Your toddler’s demands are more about behaviour than house rules, by this I mean while you are willing to negotiate their requests and explain again and again why these things are not possible or desirable she is motivated to discuss again and again and even to add more.
My suggestion is to explain once why not, then move on, if you become involved in a discussion, argument or trying to make their brain work on the logic that you are noticing them and it is worthwhile so they will continue, and believe me it doesn’t matter is you are discussing the in’s and out’s in a patient manner, a frustrated manner or a totally annoyed manner - to him/her and has involved you and you are discussing it with them so this is worthwhile and they will try the same topic or strategy again, again, and again.
By now, whatever the topic of negotiation is s/he knows what the rules are and what you require so avoid becoming unwittingly part of the process and stop negotiating.
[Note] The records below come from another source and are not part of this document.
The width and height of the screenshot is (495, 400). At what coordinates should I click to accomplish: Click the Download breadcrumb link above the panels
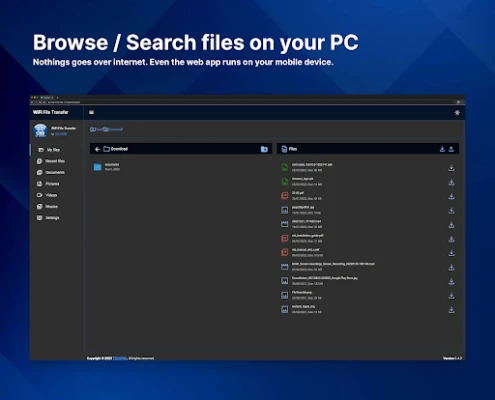[113, 129]
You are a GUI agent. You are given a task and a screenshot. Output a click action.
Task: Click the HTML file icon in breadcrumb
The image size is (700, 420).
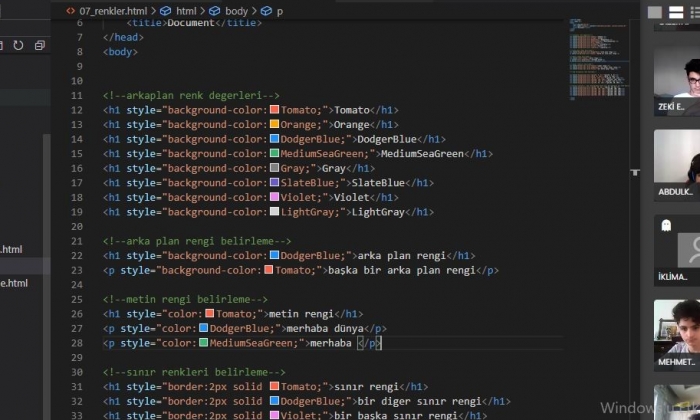pos(69,11)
Or if appropriate just act without any words, sighs, looks etc. For example if you have indicated that the biscuit is not on, and she goes to the cupboard and gets the biscuit, the best way to manage this is to walk over and take the biscuit, no words, looks, sighs etc, she knows what she is doing is wrong and does not need to be told again, and actions will reap your more compliance than words. Take the biscuit and ignore or do not be drawn into the drama that she unfolds, if you do, you are making the whole scenario worthwhile to her and her brain will say, that worked for me, I’d better remember what I did and try that again tomorrow.
Also use this strategy to your advantage to mould and encourage the type of behaviours you value or desire, eg when she doesn’t ask for a biscuit before dinner, take note and say something like ‘ you have waited patiently for dinner’, she will also respond in the same manner by saying to herself, that was worthwhile, you noticed, and her brain will say, I’d better remember what I did and try that again tomorrow. Thus you are encouraging the behaviours you desire or value. This is the most powerful tool a parent has.